When most people think of the promise of convergence they think of what I’ll refer to as “real convergence”–the idea of a single, portable computer that has your data and applications and that can be a desktop computer, a laptop or a pocket computer. To summarize: real convergence means taking your desktop computer with you in your pocket wherever you go. Fake convergence is the opposite: stretching a phone to fit on a larger screen.

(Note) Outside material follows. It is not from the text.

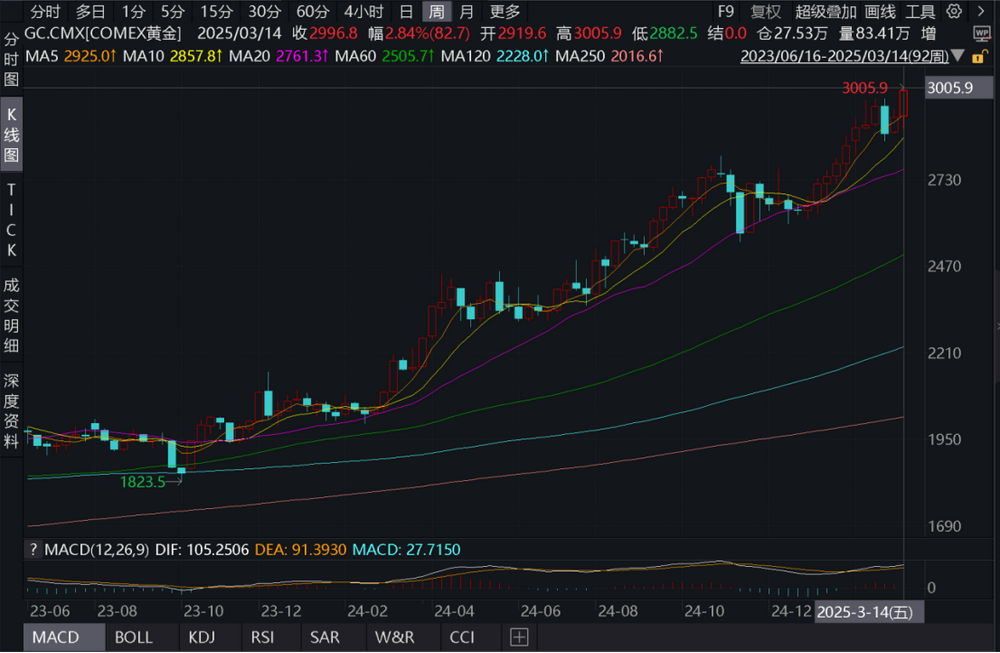Open the 更多 timeframe menu

click(505, 12)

The Folly of Fake Convergence

Motorola Atrix Laptop Dock

Convergence isn’t a new idea. Almost a decade ago I connected a Motorola Droid 4 to an Atrix laptop dock and the screen changed to Android tablet mode: apps were stretched and a little dock appeared along the bottom of the screen. I even wrote an article in Linux Journal about how I hacked together a Linux desktop over VNC that ran in a VM on the Android phone complete with a green-on-black terminal and dark hacker theme:

XFCE Desktop running in a VM on Android back in 2012

I actually bought my Atrix dock on a closeout sale because it was discontinued due to lack of demand. After awhile I stopped using the VM (it would never be usable in phone mode), fell back to the normal Android tablet mode (so I could easily access data when docked or not), and eventually stopped using the laptop dock altogether. Why did I and everyone else abandon this solution? Because it was fake convergence disguised as real convergence.

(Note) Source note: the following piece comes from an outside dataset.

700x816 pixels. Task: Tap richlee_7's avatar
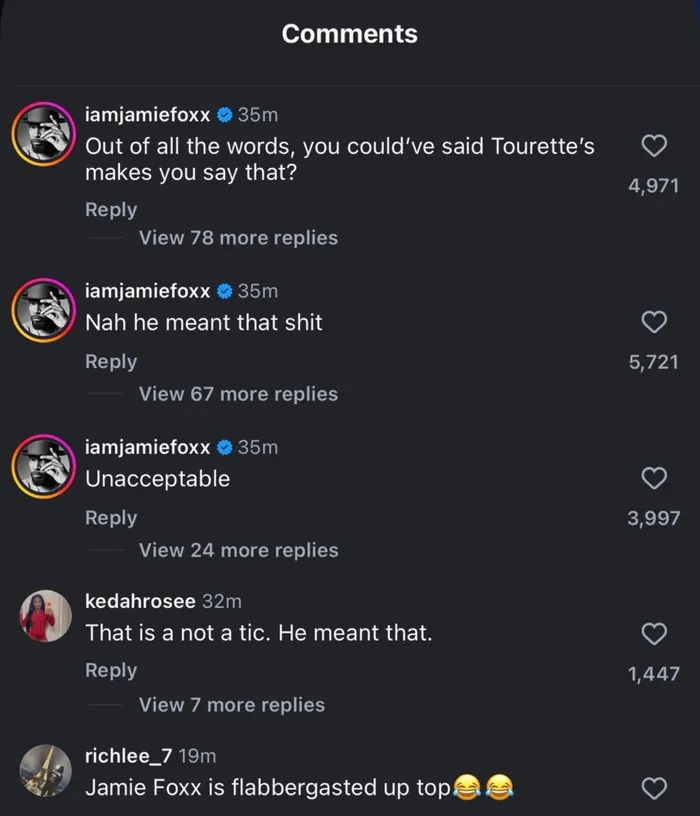point(42,771)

For the last decade we have had phones that can connect to a display and show a larger version of the phone screen. Sometimes the applications can even take advantage of the larger screen, although in many cases “tablet mode” just means doubling the phone UI to fill up the screen. Fake convergence doesn’t live up to the promise. It doesn’t solve the problem convergence was supposed to solve because it approaches it backwards. As a result we are all left unsatisfied having never realized the dream of a desktop in our pocket. Instead we have a phone connected to a monitor.

What Real Convergence Looks Like

Real convergence means bringing your desktop computer with you wherever you go. When we talk about how we have invested in convergence at Purism with PureOS we start with the desktop OS and shrink it down to your pocket.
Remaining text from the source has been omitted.